No confío en los que dicen que no se arrepienten de nada. Yo lo hago de mil cosas en mil temas, incluyendo la escritura.
Porque para empezar, me arrepiento de no haber empezado antes en ella.
Que sí, que soy el tópico de: Ya desde pequeño me recuerdo escribiendo» y todas esas zarandajas, pero me refiero a no haberme dedicado seriamente mucho antes. Y es verdad que la escritura es una actividad demasiado intensiva en tiempo, demasiadas horas a solas, demasiadas palabras a ninguna parte, pero ojalá le hubiera dedicado más cuando era más joven.
También en parte porque, cuando se trataba de publicar en los tiempos en los que solamente existía el papel, había mucha menos saturación y, tanto agentes como editores, eran mucho más accesibles. No en vano, y casi sin querer o proponérmelo, entré en contacto con varios cuando mi escritura era algo que mejor no haber sacado del cajón.

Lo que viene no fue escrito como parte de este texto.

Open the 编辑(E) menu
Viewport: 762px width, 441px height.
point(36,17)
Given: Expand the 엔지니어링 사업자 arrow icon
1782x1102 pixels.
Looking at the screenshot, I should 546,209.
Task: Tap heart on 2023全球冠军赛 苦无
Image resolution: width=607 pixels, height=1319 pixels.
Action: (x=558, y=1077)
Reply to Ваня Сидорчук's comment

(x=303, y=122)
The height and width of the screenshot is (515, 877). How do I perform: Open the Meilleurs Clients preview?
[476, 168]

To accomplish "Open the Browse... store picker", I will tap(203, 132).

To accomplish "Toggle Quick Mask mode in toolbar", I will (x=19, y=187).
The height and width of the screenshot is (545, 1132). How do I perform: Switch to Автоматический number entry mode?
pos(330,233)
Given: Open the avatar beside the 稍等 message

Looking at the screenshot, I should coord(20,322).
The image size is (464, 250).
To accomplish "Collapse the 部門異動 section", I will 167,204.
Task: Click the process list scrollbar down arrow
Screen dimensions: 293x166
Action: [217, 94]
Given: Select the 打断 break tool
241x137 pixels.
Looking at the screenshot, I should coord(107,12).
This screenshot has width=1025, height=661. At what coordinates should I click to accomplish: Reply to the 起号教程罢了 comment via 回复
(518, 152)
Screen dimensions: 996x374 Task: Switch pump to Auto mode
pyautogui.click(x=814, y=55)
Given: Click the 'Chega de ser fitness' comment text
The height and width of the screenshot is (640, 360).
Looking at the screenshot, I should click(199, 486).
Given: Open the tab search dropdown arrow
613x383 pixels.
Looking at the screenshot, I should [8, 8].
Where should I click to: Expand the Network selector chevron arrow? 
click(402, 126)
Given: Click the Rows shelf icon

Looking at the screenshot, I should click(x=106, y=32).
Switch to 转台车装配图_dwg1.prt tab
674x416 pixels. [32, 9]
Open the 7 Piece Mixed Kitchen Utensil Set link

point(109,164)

Pero lo cierto es que creo que me arrepiento de no haber empezado antes por un motivo mucho más egoísta: la escritura ha hecho mejor mi vida y me hubiera gustado que fuera así desde mucho antes.
También reconozco que me arrepiento un poco de no haber cuidado a las personas que he conocido por ese camino, habiendo perdido totalmente el contacto con ellas.
No me refiero a otros escritores salvo alguna excepción, pues a esos nunca los busqué y raras veces los encontré, sino a las personas que trabajaban en el sector. Había buena gente entre ellos y lo cierto es que la escritura y la publicación, como casi cualquier otra faceta humana, es un tema que va de personas. Más que por lo que hubieran podido afectar a mi supuesta carrera, es porque, en la vida, la suerte es lo más importante y una de las suertes más poderosas tiene que ver con el tiempo y el contexto en el que vives. Así, tuve la oportunidad de tener contacto, a veces más superficial y otras un poco más profundo, con editores de la vieja escuela, de los publicaban por instinto o gusto, en lugar de por mercado, o con correctores que aún creían en lo que hacían y en la belleza en general, con los que intercambiaba correos llenos de insultos como Góngoras y Quevedos de mercadillo.
Buenos tiempos, que es lo que dicen los viejos de días igual de miserables o no que estos, pero en los que eran jóvenes. Lo cierto es que muchas de esas personas se jubilaron o las retiraron, otras ya no están y de otras, simplemente, ya no tengo noticias porque el tiempo hizo lo de siempre.
La semana pasada hablaba de que una de las pocas ventajas de hacerse mayor es que las cosas te van dejando de importar de manera natural y orgánica, sin proponértelo. Me refiero a esas cosas estúpidas que antes eran un mundo y tienen que ver, sobre todo, con las opiniones de los demás y la necesidad de buscar su aprobación. Es otra cosa de la que me «arrepiento», pero no sé si es un arrepentimiento real, porque no estoy seguro de que sea evitable mientras seas humano, así que machacarse por ello no tiene más sentido que echar sal en una herida de la que no tienes culpa.
Con la perspectiva de los años, te das cuenta de que casi nada importa y eso es genial cuando estás en una broma cósmica en la que no eres nadie. Es bastante liberador darte cuenta de que viejos fantasmas ya no tienen poder sobre ti y ojalá hubiera ocurrido mucho antes, respecto a la escritura y a todo lo demás.
De todas formas, otra de las cosas que concede el tiempo es que, al menos, acabas entendiendo que los arrepentimientos son parte natural de la vida, y también una fuente de inspiración.